⟨

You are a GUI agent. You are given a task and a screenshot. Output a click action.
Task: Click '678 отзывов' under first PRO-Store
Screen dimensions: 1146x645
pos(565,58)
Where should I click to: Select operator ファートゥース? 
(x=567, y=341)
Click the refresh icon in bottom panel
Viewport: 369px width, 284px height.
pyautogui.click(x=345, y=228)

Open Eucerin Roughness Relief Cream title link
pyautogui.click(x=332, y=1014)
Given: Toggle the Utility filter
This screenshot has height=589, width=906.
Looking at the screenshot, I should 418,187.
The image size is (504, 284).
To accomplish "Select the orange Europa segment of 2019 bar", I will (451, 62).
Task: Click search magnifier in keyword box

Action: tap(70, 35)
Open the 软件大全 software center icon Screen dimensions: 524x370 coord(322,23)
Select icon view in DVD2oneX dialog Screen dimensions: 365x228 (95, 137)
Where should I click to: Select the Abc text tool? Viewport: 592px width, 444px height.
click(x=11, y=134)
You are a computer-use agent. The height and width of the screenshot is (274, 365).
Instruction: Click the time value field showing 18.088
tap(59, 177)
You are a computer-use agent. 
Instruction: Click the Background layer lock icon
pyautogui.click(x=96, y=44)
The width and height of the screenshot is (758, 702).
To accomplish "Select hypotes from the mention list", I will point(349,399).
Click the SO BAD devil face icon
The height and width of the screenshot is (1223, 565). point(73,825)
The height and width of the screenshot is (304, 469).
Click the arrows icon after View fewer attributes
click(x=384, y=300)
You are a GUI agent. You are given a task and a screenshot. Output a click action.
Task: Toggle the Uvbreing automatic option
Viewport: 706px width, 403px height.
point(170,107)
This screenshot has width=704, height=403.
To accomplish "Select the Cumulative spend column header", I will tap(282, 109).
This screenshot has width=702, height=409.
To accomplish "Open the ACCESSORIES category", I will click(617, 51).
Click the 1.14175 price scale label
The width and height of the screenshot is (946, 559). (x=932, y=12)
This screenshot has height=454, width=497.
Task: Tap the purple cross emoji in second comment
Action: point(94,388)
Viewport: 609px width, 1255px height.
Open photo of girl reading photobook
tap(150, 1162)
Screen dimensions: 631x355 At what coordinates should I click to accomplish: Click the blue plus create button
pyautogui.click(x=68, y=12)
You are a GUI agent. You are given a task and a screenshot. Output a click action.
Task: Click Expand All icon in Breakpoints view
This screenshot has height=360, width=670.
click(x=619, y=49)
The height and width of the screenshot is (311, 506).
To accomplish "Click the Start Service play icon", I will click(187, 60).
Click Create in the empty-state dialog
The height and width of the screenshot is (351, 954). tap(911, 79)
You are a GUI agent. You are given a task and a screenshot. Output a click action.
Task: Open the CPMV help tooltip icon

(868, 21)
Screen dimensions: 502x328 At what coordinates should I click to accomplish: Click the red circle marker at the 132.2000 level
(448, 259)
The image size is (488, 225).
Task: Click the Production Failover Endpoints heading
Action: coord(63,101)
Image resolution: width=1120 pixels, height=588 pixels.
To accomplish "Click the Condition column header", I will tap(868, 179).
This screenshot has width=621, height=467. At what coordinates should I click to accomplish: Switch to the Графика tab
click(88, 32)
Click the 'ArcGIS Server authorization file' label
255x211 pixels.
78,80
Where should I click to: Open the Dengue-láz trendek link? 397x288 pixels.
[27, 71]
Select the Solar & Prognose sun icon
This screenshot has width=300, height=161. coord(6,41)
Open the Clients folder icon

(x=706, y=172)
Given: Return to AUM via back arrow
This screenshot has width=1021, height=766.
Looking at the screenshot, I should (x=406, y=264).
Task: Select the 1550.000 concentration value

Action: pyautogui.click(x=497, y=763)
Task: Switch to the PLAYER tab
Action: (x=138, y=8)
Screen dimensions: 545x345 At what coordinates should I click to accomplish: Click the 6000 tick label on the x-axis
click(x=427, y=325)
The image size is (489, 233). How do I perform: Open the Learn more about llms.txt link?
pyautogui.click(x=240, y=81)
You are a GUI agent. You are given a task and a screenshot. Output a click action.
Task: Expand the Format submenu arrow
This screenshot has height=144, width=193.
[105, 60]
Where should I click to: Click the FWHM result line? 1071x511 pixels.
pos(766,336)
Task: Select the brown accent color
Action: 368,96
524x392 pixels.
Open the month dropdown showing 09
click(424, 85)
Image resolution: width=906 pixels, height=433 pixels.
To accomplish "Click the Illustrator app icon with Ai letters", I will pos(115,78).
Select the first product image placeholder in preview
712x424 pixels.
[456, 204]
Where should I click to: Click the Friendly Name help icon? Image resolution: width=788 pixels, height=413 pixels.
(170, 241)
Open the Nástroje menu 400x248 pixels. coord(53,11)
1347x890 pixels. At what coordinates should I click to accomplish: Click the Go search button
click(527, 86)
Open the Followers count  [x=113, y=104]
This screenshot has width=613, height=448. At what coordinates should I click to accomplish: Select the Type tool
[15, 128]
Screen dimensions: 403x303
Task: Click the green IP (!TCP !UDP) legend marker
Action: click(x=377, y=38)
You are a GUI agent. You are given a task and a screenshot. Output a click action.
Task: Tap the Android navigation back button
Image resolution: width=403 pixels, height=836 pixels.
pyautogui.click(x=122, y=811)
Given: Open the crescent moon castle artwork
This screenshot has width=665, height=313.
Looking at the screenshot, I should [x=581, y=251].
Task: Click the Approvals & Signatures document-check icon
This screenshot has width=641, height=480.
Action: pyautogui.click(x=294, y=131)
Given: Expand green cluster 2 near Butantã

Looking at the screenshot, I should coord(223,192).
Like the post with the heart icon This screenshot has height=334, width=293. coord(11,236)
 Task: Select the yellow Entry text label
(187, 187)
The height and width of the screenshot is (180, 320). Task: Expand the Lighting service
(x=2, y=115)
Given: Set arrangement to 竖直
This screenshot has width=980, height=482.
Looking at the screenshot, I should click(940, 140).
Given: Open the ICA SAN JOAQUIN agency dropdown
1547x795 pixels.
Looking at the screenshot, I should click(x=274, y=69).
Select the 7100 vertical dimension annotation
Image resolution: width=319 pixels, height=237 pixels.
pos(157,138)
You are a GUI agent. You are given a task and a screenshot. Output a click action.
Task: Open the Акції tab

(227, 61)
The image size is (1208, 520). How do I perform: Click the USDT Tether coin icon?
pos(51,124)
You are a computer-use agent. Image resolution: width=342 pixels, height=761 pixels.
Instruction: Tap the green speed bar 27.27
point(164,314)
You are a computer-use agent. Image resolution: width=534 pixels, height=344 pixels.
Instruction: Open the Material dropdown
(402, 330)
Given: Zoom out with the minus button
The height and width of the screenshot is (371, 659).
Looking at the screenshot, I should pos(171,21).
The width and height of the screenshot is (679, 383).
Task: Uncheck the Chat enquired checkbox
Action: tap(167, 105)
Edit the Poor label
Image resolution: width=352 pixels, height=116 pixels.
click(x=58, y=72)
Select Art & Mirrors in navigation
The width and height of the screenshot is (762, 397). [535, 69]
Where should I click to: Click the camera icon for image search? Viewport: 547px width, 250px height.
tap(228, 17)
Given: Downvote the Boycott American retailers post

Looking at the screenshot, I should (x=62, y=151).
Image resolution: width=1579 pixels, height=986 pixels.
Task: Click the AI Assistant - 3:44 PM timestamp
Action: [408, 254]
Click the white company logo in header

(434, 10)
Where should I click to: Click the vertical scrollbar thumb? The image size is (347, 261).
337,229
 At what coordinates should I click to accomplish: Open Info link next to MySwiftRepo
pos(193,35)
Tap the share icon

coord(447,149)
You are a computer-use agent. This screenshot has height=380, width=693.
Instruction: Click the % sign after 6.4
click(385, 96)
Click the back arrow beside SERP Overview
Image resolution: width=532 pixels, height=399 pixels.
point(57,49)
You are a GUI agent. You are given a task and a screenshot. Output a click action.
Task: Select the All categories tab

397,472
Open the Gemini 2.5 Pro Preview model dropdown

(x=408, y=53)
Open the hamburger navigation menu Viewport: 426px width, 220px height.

⟩

* _Prompt_
Copy every line above that includes the string "computer".

* _Expected answer_
You are a computer-use agent. The height and width of the screenshot is (274, 365).
You are a computer-use agent. 
You are a computer-use agent. Image resolution: width=342 pixels, height=761 pixels.
You are a computer-use agent. Image resolution: width=534 pixels, height=344 pixels.
You are a computer-use agent. This screenshot has height=380, width=693.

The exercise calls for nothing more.